A côté des migrants, les prisonniers ne sont pas oubliés non plus, avec une présence dans de très nombreuses prisons à travers le monde…
Oui. En Afrique, la situation des prisons est effroyable. Il m’est arrivé de visiter moi-même une prison au Mozambique. C’est épouvantable. Les personnes sont entassées, très souvent oubliées. On vous met en prison pour une banane volée sur un étalage, et ensuite, on attend parfois des mois ou des années, avant de passer en jugement. Et même quand on a été jugé, on vous oublie. Le travail de Saint Egidio consiste donc à contrôler les décisions prises par la justice locale pour vérifier que les personnes condamnées qui ont fait leur temps de prison ne soient pas oubliées et qu’une année de prison ne se transforme pas en perpétuité, voire en peine de mort. Il s’agit également de suivre les prisonniers sur le plan médical, de leur apporter des soins, de garantir des visites de médecins et de la nourriture. Rien n’est prévu dans la plupart de ces prisons; ce sont les familles qui doivent nourrir les prisonniers.
Au fil du temps, les différents papes ont-ils soutenu Sant’Egidio ?
Oui. Tant Jean-Paul II que Benoît XVI. Ce dernier a d’ailleurs a visité le lieu de distribution des repas aux pauvres de Rome. François utilise également les trois mots de la communauté – prière pauvres et paix. Partout dans le monde, les relations entre la communauté et les autorités ecclésiastiques sont importantes. Sant’Egidio est reconnue aujourd’hui comme un élément clé du paysage ecclésial.
Propos recueillis par Angélique TASIAUX
Jean-Dominique Durand, Prière, pauvre, paix. L’abécédaire de Sant’Egidio. Editions du Cerf, 2024, 315 pages.
"Riccardi ? Une personne hors du commun !"
L’accueil et l’amitié jouent un rôle particulier dans la communauté. S’agirait-il de ses deux fils conducteurs majeurs ?
Oui, bien sûr. Il ne s’agit pas de faire la charité seulement en donnant une pièce au SDF qui est dans la rue; il s’agit aussi de lui parler, de le rencontrer. L’amitié est un mot très fort, c’est ce qui permet de rencontrer véritablement la personne. Ce n’est pas seulement un mot, mais véritablement un vécu. Lors de mes débuts avec Sant’Egidio, cette amitié m’a frappé. Vous allez par exemple à la messe, que ce soit à Rome, à Angers ou à Bruxelles, et vous serez accueilli avec respect.

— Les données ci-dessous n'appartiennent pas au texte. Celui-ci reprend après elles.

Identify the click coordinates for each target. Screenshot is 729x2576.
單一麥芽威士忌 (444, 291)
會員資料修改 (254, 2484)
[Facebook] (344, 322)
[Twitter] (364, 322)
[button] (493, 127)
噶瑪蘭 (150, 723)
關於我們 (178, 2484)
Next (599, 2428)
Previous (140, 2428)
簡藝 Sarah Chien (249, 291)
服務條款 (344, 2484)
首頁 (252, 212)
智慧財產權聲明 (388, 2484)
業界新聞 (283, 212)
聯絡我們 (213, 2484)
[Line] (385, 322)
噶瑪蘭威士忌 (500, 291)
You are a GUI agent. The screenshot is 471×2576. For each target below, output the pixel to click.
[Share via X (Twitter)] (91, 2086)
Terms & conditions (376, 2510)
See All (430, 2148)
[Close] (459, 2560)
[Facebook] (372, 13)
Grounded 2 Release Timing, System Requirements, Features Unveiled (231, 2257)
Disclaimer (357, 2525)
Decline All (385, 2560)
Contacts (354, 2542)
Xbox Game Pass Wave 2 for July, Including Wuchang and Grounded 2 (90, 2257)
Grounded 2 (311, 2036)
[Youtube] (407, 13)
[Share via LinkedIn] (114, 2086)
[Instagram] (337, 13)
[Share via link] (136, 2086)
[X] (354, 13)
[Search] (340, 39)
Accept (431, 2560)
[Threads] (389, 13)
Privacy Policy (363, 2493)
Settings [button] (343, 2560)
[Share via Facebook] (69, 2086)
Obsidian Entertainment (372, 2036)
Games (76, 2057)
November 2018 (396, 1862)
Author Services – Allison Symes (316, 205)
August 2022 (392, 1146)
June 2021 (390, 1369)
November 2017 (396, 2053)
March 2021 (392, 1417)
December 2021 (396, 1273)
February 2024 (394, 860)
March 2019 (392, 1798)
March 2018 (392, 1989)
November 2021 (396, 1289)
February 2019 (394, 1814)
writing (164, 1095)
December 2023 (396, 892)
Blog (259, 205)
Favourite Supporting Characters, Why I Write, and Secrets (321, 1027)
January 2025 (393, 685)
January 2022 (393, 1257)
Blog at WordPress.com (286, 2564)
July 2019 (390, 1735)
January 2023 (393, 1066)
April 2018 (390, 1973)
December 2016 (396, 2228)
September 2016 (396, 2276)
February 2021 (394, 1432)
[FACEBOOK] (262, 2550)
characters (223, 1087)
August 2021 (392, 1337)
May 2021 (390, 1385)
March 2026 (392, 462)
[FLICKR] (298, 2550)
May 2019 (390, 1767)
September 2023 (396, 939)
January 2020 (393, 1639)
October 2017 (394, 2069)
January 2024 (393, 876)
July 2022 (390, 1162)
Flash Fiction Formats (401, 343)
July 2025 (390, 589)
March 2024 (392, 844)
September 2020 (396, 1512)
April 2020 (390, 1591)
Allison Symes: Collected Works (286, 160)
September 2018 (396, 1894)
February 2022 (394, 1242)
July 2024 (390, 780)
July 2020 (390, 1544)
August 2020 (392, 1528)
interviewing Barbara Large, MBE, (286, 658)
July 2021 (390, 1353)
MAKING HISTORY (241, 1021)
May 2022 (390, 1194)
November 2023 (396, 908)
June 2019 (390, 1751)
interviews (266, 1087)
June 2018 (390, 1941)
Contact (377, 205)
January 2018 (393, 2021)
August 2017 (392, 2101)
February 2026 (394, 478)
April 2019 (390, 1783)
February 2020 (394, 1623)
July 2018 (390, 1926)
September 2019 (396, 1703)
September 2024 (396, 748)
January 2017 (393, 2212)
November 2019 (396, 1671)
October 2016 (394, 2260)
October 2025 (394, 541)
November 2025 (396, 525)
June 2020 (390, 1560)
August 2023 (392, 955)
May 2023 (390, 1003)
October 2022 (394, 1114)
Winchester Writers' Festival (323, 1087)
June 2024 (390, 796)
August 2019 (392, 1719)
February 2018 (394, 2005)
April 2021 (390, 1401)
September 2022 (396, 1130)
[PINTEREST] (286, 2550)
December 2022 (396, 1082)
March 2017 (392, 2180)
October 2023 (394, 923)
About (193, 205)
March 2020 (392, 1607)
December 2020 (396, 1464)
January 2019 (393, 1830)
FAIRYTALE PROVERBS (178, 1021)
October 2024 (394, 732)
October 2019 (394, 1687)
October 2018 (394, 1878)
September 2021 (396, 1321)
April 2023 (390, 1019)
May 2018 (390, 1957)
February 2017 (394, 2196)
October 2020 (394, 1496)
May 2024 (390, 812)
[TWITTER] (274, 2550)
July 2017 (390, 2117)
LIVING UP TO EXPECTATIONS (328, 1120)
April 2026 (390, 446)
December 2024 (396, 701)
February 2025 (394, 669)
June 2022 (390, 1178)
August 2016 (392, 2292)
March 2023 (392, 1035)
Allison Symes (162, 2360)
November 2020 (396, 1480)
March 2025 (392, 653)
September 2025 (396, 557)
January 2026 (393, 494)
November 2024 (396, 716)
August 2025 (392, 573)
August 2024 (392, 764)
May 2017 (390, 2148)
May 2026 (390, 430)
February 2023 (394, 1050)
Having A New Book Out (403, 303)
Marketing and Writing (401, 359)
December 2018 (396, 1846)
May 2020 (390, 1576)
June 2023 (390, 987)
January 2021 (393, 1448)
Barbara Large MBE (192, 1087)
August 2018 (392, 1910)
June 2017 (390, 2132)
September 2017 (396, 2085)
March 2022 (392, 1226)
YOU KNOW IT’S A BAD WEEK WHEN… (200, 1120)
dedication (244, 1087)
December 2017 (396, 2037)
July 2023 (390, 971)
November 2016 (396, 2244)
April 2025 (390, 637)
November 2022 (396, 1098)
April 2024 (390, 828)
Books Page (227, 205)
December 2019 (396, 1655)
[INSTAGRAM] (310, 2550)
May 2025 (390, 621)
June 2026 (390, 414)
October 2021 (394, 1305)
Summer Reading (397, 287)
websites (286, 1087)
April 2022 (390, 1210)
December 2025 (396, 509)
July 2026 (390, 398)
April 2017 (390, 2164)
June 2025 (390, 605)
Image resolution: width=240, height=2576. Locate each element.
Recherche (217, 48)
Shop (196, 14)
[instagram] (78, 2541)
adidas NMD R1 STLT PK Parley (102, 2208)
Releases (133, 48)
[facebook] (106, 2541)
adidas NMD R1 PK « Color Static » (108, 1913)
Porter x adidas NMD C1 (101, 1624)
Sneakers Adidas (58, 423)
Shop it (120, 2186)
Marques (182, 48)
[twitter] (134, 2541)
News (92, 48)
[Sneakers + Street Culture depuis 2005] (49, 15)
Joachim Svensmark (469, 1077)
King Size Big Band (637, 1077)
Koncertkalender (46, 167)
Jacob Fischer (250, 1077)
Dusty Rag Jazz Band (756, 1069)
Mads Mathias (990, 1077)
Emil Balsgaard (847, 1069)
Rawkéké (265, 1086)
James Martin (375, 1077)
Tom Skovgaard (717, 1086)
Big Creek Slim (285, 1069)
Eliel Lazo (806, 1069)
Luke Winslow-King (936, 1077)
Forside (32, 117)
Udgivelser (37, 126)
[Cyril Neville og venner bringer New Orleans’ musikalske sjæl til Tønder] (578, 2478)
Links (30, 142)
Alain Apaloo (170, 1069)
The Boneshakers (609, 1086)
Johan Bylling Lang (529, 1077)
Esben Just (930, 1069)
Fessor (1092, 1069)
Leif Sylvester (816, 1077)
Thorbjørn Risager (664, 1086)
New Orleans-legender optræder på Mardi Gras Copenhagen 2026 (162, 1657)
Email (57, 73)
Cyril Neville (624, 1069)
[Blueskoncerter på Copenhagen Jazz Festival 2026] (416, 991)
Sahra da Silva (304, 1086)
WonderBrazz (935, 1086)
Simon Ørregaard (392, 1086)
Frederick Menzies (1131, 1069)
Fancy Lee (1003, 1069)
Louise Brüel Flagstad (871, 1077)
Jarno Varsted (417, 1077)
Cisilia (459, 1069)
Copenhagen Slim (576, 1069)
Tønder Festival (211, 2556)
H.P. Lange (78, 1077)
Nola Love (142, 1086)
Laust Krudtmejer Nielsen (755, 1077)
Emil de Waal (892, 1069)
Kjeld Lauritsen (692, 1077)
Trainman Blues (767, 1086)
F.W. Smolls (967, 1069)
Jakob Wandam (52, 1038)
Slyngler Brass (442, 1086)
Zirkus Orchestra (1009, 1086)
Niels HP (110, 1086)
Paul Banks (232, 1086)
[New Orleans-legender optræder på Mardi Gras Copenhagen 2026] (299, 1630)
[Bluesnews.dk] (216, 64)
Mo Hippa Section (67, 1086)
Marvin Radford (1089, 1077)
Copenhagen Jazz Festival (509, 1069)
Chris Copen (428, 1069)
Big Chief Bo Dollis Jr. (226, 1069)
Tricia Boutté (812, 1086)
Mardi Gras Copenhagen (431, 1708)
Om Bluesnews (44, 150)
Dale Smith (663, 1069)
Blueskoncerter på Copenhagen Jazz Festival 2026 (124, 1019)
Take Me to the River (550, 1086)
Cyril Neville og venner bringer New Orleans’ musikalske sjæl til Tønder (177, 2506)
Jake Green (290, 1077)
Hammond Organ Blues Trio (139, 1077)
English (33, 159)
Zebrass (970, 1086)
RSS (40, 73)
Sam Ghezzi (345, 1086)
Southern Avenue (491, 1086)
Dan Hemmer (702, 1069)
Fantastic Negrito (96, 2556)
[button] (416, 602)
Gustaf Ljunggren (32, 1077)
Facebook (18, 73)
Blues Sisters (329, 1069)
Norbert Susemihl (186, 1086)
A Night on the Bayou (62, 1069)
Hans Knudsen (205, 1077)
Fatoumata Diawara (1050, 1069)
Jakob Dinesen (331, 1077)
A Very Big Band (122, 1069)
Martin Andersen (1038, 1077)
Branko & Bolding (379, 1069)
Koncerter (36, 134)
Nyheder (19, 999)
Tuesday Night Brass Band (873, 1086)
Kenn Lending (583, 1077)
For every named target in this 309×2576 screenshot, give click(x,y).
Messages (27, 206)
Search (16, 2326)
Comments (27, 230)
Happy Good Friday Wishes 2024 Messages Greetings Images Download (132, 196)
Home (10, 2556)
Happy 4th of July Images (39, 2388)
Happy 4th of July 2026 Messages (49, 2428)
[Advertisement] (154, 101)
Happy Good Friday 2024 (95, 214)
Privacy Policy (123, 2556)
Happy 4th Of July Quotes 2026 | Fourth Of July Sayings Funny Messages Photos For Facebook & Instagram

Faites-vous vous-même partie de la communauté ?
Je ne sais pas comment on fait pour être membre de la Communauté, si ce n’est qu’on en est membre quand on y agit. Personnellement, l’action que je peux apporter à la communauté, c’est plutôt une action de réflexion. Je la fais connaître à travers mes articles et mes conférences.
Vous connaissez le fondateur de la communauté, Andrea Riccardi. Exerce-t-il encore un rôle ?
C’est une personnalité hors du commun, vraiment hors du commun. Une intelligence très fine, très aiguë des situations. Il a passé la main de la présidence depuis pas mal d’années. Mais il reste très présent et est un peu la figure de référence de la communauté.